The library osmdroid is a great replacement for your standard Google Maps. Now why’d you wanna go and replace Google Maps? Well, until recently Google didn’t support offline usage of their data. Most of the time this isn’t an issue, but if you want to take your (m)app abroad and avoid heavy roaming charges, you’re looking at offline maps. The good news is that osmdroid supports this. Even better is dat there’s a data type that can be used both by osmdroid and the iOS map-framework route-me: that format is called MBTiles. So if you’re building a cross-platform app, there are still some benefits in using the library over Google’s upcoming offline maps support. Also, one of the nice things about osmdroid is that it uses pretty much the same API as Google’s MapView, which, in theory, should make it a drop-in replacement. As with any library, however, there are always a few bumps in getting things to work. In the remainder of this post, I’ll detail the steps necessary for getting up and running in no time!
To source, or not to source …
Basically there are two ways of using the framework: you can choose to include the pre-built .jar which can be obtained from the downloads section) or you can choose to include the library from source.

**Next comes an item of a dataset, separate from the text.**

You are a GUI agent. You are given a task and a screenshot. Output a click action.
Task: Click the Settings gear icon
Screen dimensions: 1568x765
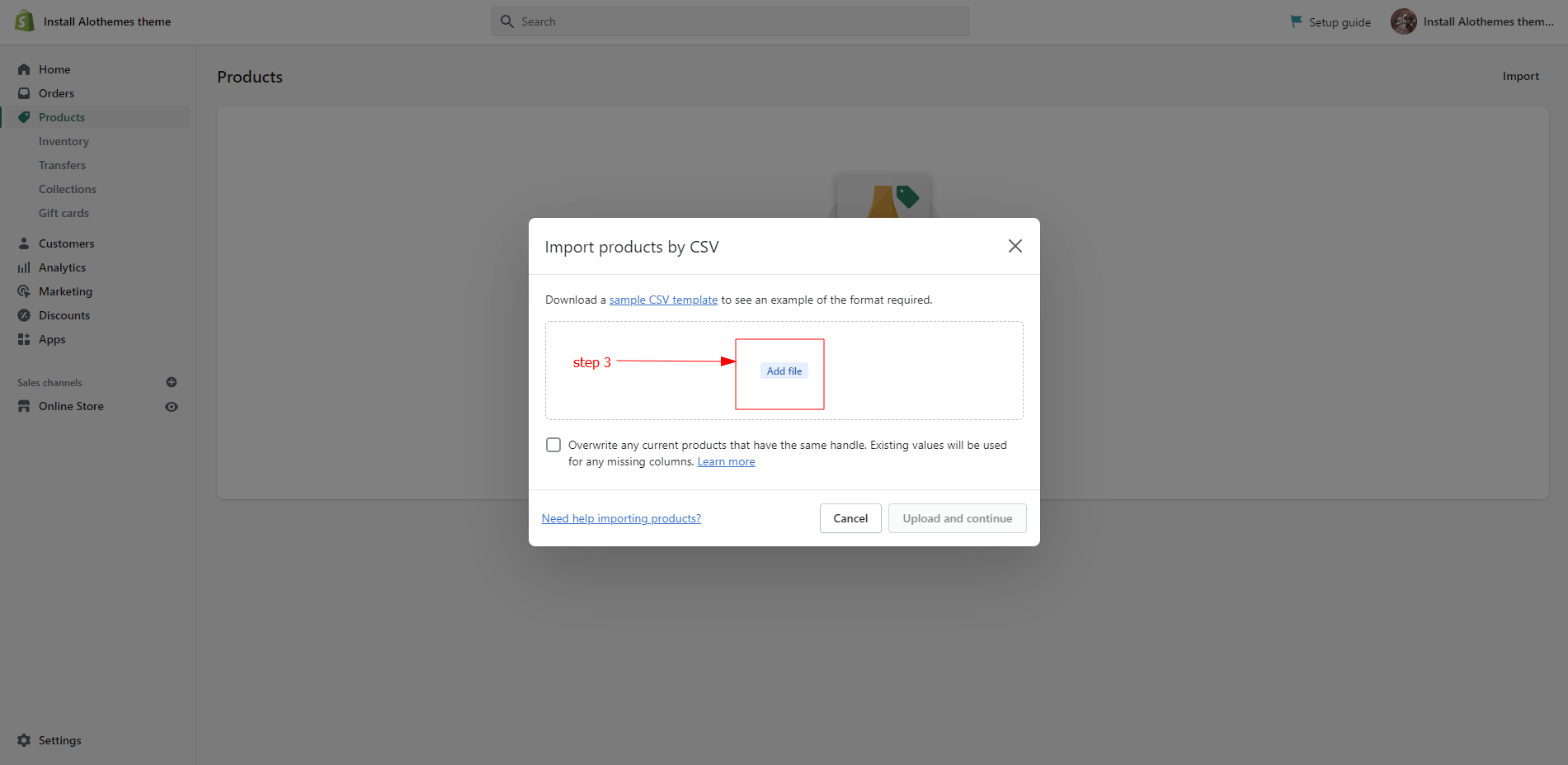click(x=24, y=740)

Whichever route you choose, osmdroid depends on SLF4J (Simple Logging Facade for Java) which can be found here. As they state on their website: just add the file to the build path. The easiest way to accomplish this is by finding the “libs” directory in your Eclipse project (you are using Eclipse, right!?) and copying the file there. Refresh the directory contents and you should be good to go!
The same applies if you’re using the osmdroid jar: just copy it to the “libs” directory and refresh.
However, if you’re like me and like to be able to browse the sources while using the library, you’ll want to import osmdroid as a separate project and refer to it from your main project. Considering the fact that the documentation for this, otherwise excellent, library is quite terse, I highly recommend this option. This wiki page is the original source for how to install the sources under Eclipse, but you’ll probably find these steps a bit easier to follow:
Compiling osmdroid from source requires a few additional libraries. These are:
- android.jar (part of the Android SDK, we’ll get to this in a second)
- httpmime.jar (in debian this file is part of the package libhttpmime-java and located in /usr/share/java)
- slf4j-android-1.5.8.jar (you should have already downloaded this :-))
Ensure that you have found the above dependencies and proceed to download the sources via subversion:
This will create a new directory osmdroid in your current directory. Switch to Eclipse and right-click in the package explorer and select “Import…” –> “Existing files into workspace”. Select the directory you just downloaded the sources to as “root directory” and make sure that you only tick the “osmdroid-android” project.
As you’ll probably have noticed, Eclipse has identified quite a number of unresolved dependencies. Let’s go fix that. First add the variable ANDROID_SDK_PLATFORM to your classpath by selecting:
Window --> preferences --> Java --> Build path --> Classpath variables
We’ve already taken the first step in resolving them, but there’s a few additional things to do. Right click the project in the package explorer and select
Build path --> Configure build path --> Libraries
Here add “httpmime.jar” and “slf4j-android-1.5.8.jar” via “Add External JARs” and “android.jar” via “Add Variable” (select ANDROID_SDK_PLATFORM which you defined earlier and click “Extend” to select the jar). Then finally add JUnit4 via the “Add library” button. The result should look similar to this:
If you’ve followed these steps, you should now be able to compile the library, but I suppose that doesn’t help you much. So go back to your Android project and right click it from the package explorer. Here too navigate to the “Java Build Path” but this time select the “Projects” tab. Here you can add osmdroid-android as a required project. Doing so will allow you to refer to the lib’s classes from your own code.
Still, if you don’t want your app to crash on load, there is one final click to be made: check the box in front of osmdroid-android in the “Order and Export” tab and you’re done!!